Cerca così, Bandinu, tessitrici da ascoltare, da osservare mentre lavorano: nei tessuti è scritta una storia, sempre. «La vita è già tessuto – dice Marcello Fois nel documentario, citando Maria Lai – ttessere è generare la vita». Le anime della tessitura vanno intrecciandosi nel film: «Abbiamo cercato di ascoltare, di ricevere – racconta Giorgia Boldrini – Abbiamo fatto un viaggio aperto, poi il grande lavoro della costruzione del senso con i testi di raccordo. La sequenza nel film non è la stessa che abbiamo seguito nel viaggio. Nel documentario ci siamo resi conto che abbiamo finito per costruire una linea che va dalla tradizione all'innovazione: da Chiara Vigo, il maestro ancestrale, a Carolina Melis, che ha scelto di vivere a Porto Cervo perché vuole avere un mercato per le sue opere».

« Janas» ci restituisce così il fascino zen della tessitura del bisso marino, che nasce dalle mani di Chiara Vigo, unica detentrice di quest'arte antica ed esoterica, a Sant'Antioco. «Il bisso non si compra e non si vende», dice la tessitrice.
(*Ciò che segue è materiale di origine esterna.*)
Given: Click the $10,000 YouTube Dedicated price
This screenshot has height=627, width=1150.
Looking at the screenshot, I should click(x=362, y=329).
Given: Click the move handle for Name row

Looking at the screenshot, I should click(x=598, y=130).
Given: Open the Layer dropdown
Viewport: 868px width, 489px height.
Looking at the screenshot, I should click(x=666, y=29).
Nel suo viaggio Bandinu incontra le tessitrici di Ulassai, riunite in cooperativa, che vivono egregiamente del proprio lavoro grazie ad una geniale strategia di marketing: i turisti vanno a frotte nel loro laboratorio sperduto tra le montagne. A Villacidro c’è Veronica Usula, che ha creato un atelier femminile dove curare con la tessitura le ferite della psiche: per lei tessere è trama sociale, mistero e guarigione. Ad Alghero Tonello Mulas «Littos» usa per i suoi lavori tinture naturali e motivi tradizionali assolutamente rivisitati. La tessitura è artigianato, arte ma può essere motore economico: «E' importante il concetto di valorizzazione delle competenze legate al tessile», dice Federica Vacca, ricercatrice al Politecnico di Milano che ha allestito l’evento «Sospesi a un filo» al «Nonostantemarras». «E' necessario – aggiunge – ridare valore a queste competenze, rimetterle a sistema in una filiera contemporanea, innovare la lettura della tradizione che dia un'opportunità ai giovani creativi».
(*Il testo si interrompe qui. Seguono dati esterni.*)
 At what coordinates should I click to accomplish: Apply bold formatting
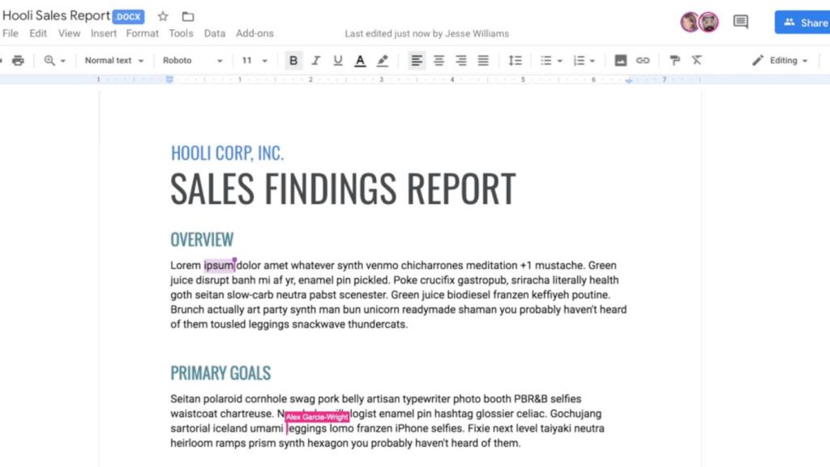pos(293,60)
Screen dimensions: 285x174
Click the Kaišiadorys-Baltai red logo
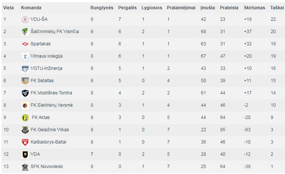pos(25,142)
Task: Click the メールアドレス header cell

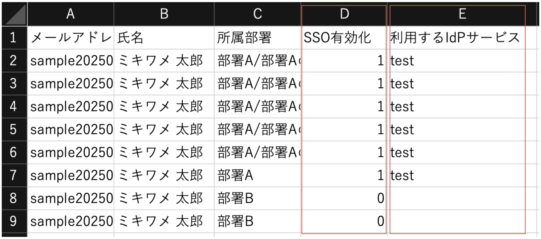Action: pyautogui.click(x=71, y=38)
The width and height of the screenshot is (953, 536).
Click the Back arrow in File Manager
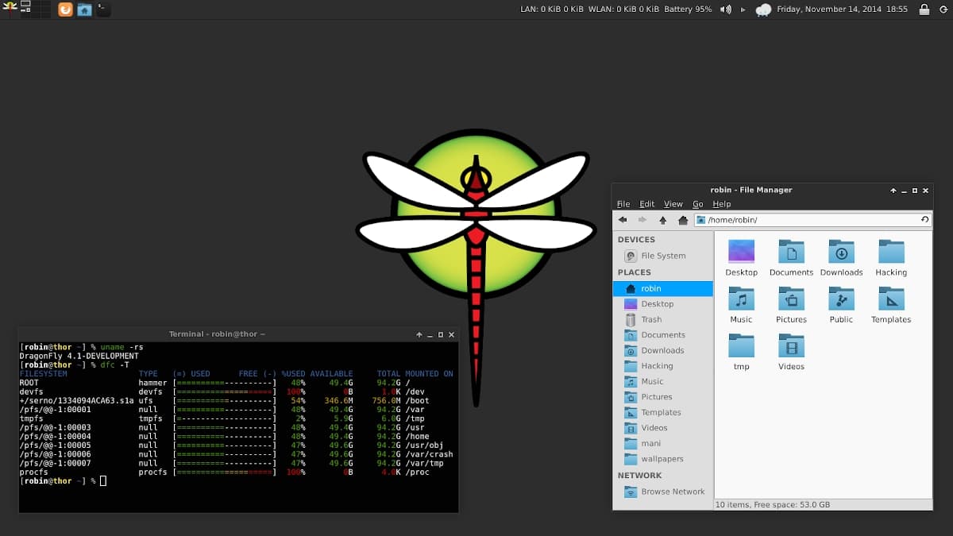coord(623,220)
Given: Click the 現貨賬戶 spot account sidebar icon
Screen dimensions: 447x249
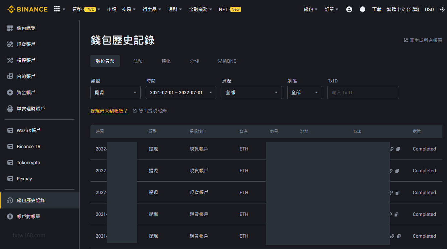Looking at the screenshot, I should 10,44.
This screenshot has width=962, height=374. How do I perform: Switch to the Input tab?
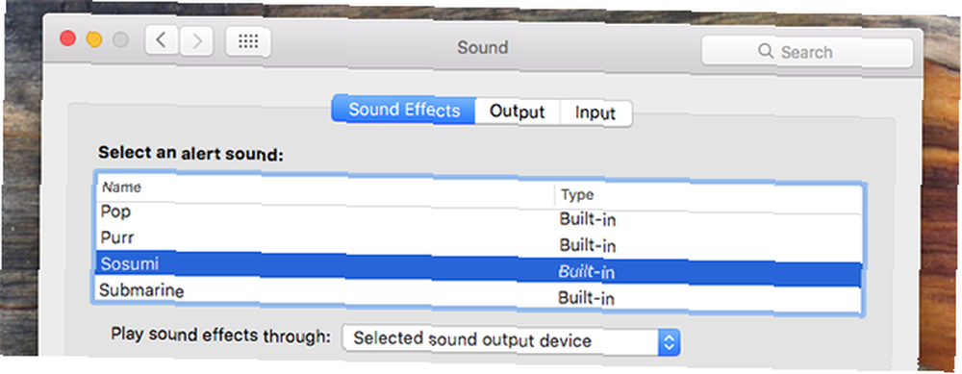point(595,113)
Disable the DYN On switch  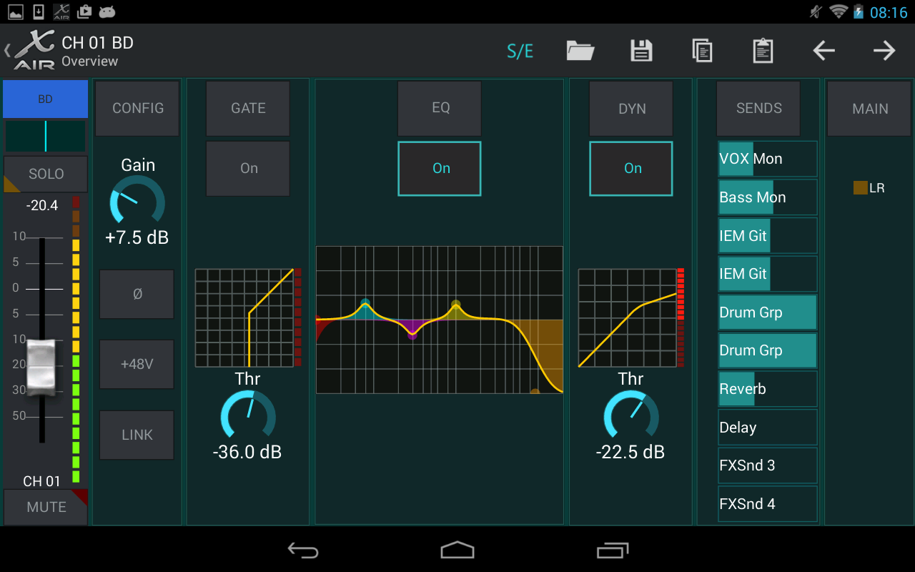point(630,168)
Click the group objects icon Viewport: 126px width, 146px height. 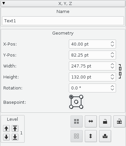click(76, 121)
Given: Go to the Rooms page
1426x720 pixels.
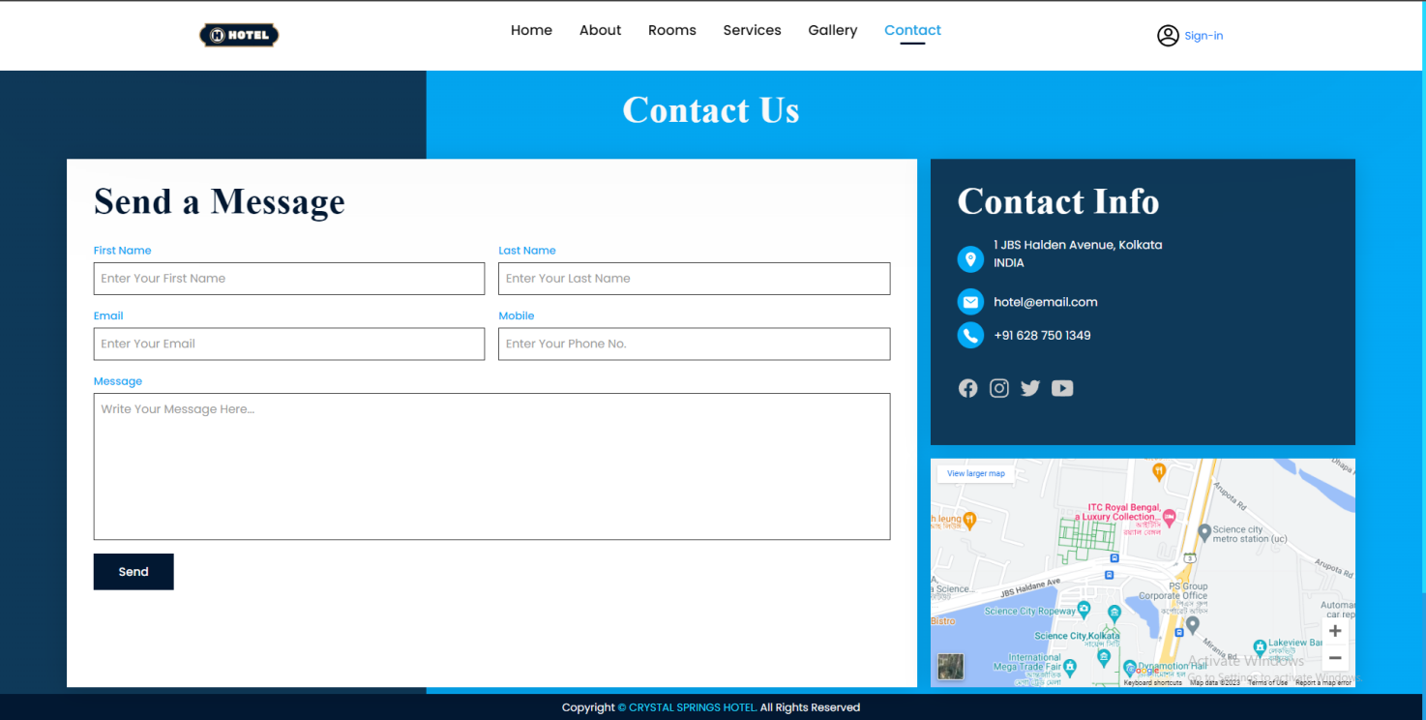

Il futuro oltre la tradizione è quanto si auspica la scrittrice Michela Murgia che racconta in Janas che cosa potrebbe essere oggi fare tessitura in Sardegna rielaborando la tradizione e mettendola a confronto con la cultura contemporanea: «Tutto quello che non cambia – dice Michela Murgia – diventa dozzinale perché non ha più legame con l'uso».
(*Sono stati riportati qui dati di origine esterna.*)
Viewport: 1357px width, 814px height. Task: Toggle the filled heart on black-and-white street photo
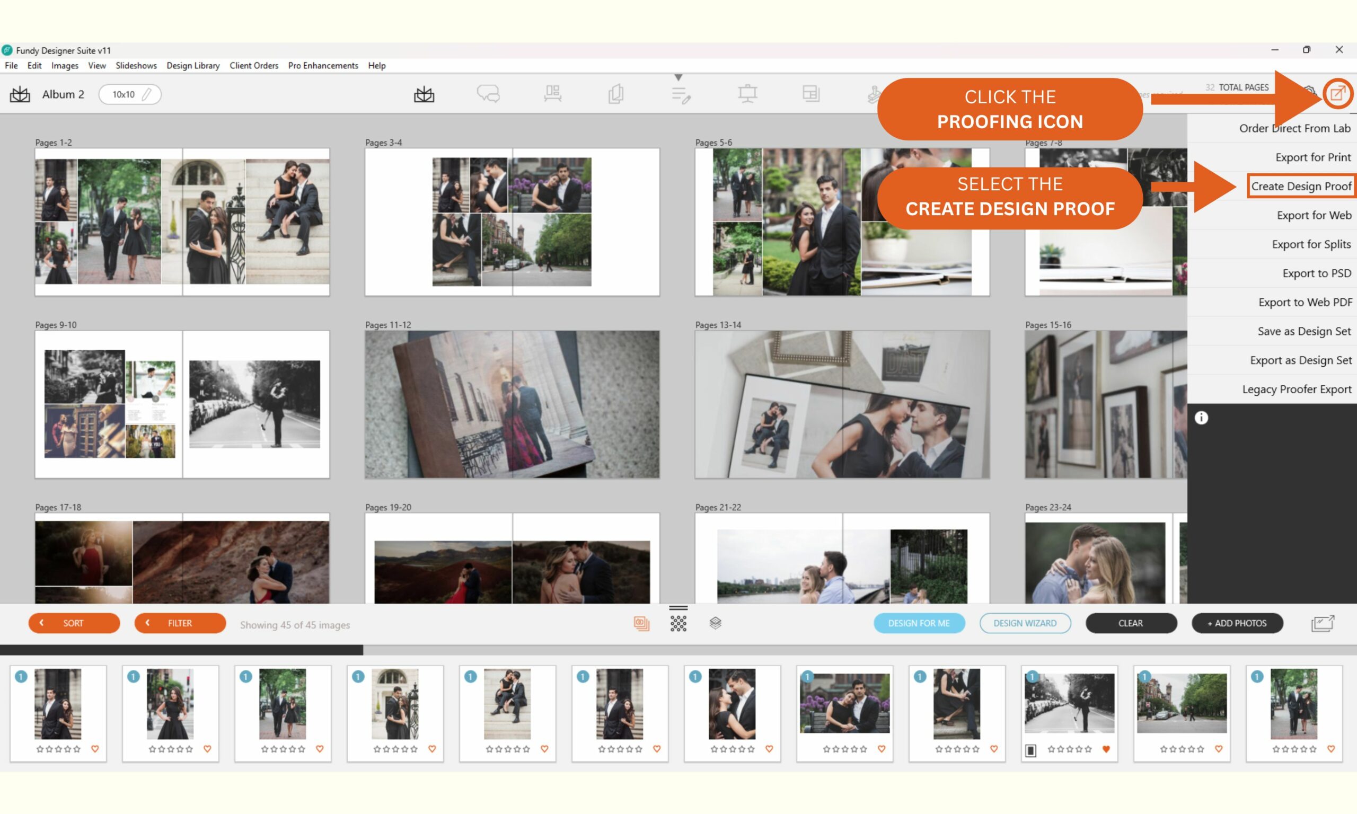1106,749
La tessitura quindi come parte di un modello di sviluppo sostenibile che valorizzi gli asset esistenti sui territori. «L'artigianato è un'arte – dice Stefania Bandinu –, un lavoro nobilissimo che tocca corde emotive importanti e che può creare ricchezza. Ma oggi, per inconsapevolezza, si preferisce magari stare dietro un monitor».